A: Yes. Many construction workers receive statutory holiday and vacation pay. Depending on your contract, you may also receive benefits such as group insurance for health, dental and vision care, retirement packages and training benefits worth up to 30% of your annual salary or hourly rate.

If you are self-employed, you may have to pay for your own benefits

Q: Do I need to finish high school to enter the construction industry?

A: That depends on how you get started in the industry.

If you start out working as a general labourer without a high school diploma, you may be able to learn on the job and advance to more senior positions through experience and additional training.

If you enrol in a college or university program, you will need a high school diploma or equivalent.

Each province and territory has its own requirements for entering an apprenticeship program, so you may be able to register as an apprentice without a high school diploma depending on where you live and which trade you choose.
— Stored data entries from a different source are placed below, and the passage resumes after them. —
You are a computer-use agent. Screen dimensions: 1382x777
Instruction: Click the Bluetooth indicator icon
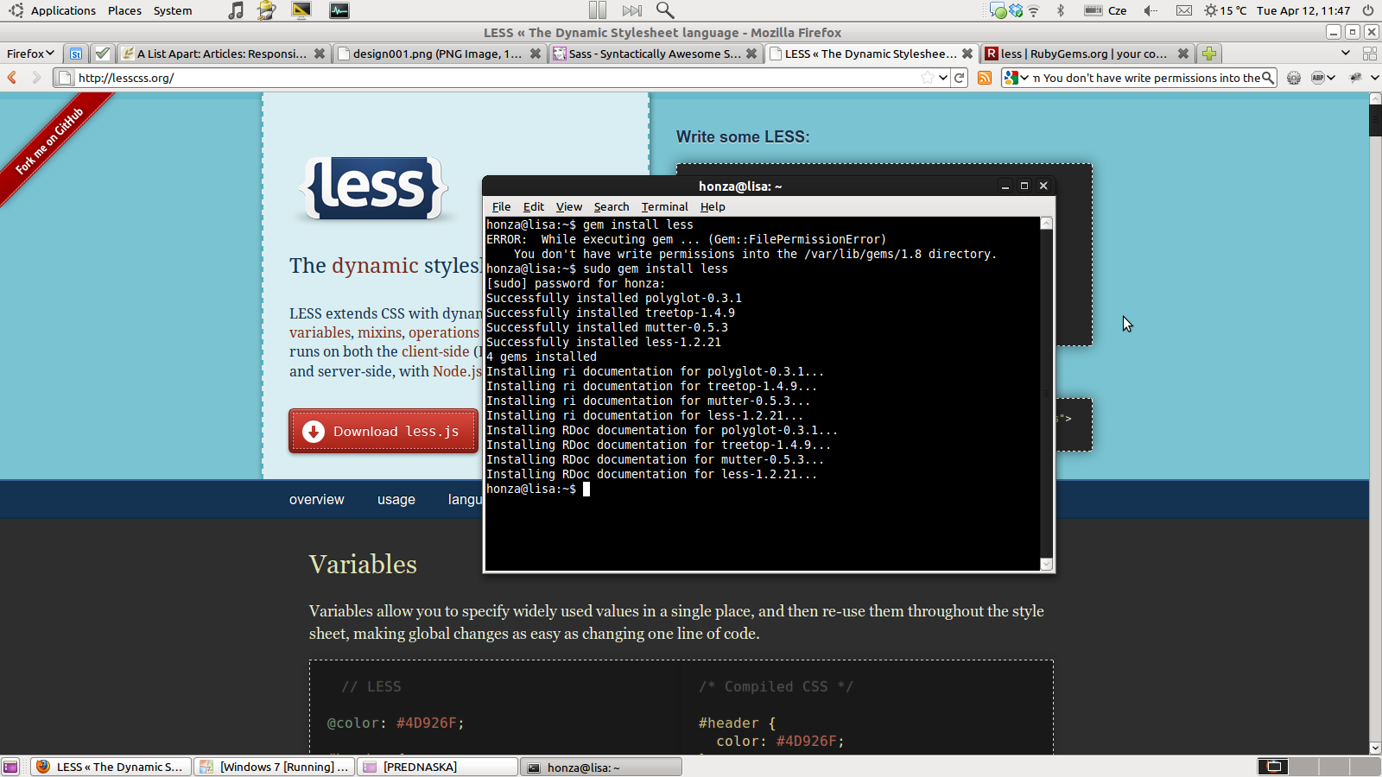click(1061, 10)
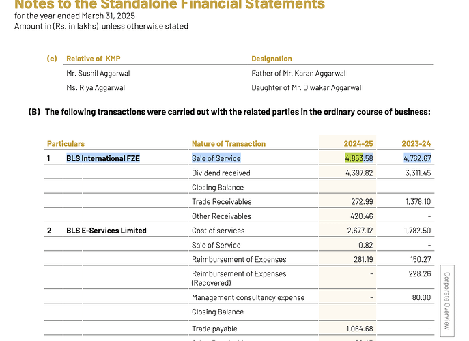Click the Dividend received row label
The image size is (469, 341).
click(221, 173)
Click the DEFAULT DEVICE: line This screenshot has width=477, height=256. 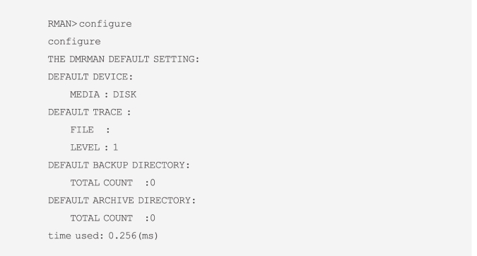click(x=90, y=76)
In general, apprenticeship programs require that you complete Grade 12 or equivalent, pass an entrance exam, or take part in a Secondary School Apprentice Program (SSAP) while you’re still in high school. In most provinces and territories, you have to be at least 16 years old and have completed Grade 10 to enter an SSAP. In many of these programs, you can work part-time and earn credit toward both your construction certification and your high school diploma.

Q: How do I get started?

A: First, you need to decide on a construction career that interests you and suits your skills.

The Pick a Career section of the Aboriginal Construction Careers website ( has information on more than 50 trades and occupations to help you find the best match. It may be useful to find out which companies in your area work in fields you’re interested in. Call them and see if you can tour their workplace or a job site. It pays to meet people in the industry and learn what the work is like.

Once you know what career you’d like to pursue, there are many ways to get started in the construction industry:

  • You can register as an apprentice and combine on-the-job training with in-class learning. In some provinces and territories, you can start earning credits toward your apprenticeship while you’re still in high school. To find out more, check out the Apprenticeship section of the same website
  • You can enrol at a university, community college or technical institute, trade centre and study for the construction career of your choice.
  • Or, you can find a job as a construction labourer and learn the skills you need on the job.

Q: Do construction workers only work during the summer months?

A: No. Look around – every kind of construction goes on throughout the year. Some trades and occupations, such as those in home finishing, involve only indoor work. Some construction projects in the north, for example, are more active when the ground is frozen. With today’s technology, even primarily outdoor projects, such as the large-scale heavy industrial projects in Alberta’s oil sands, slow down or stop temporarily only during the very worst weather.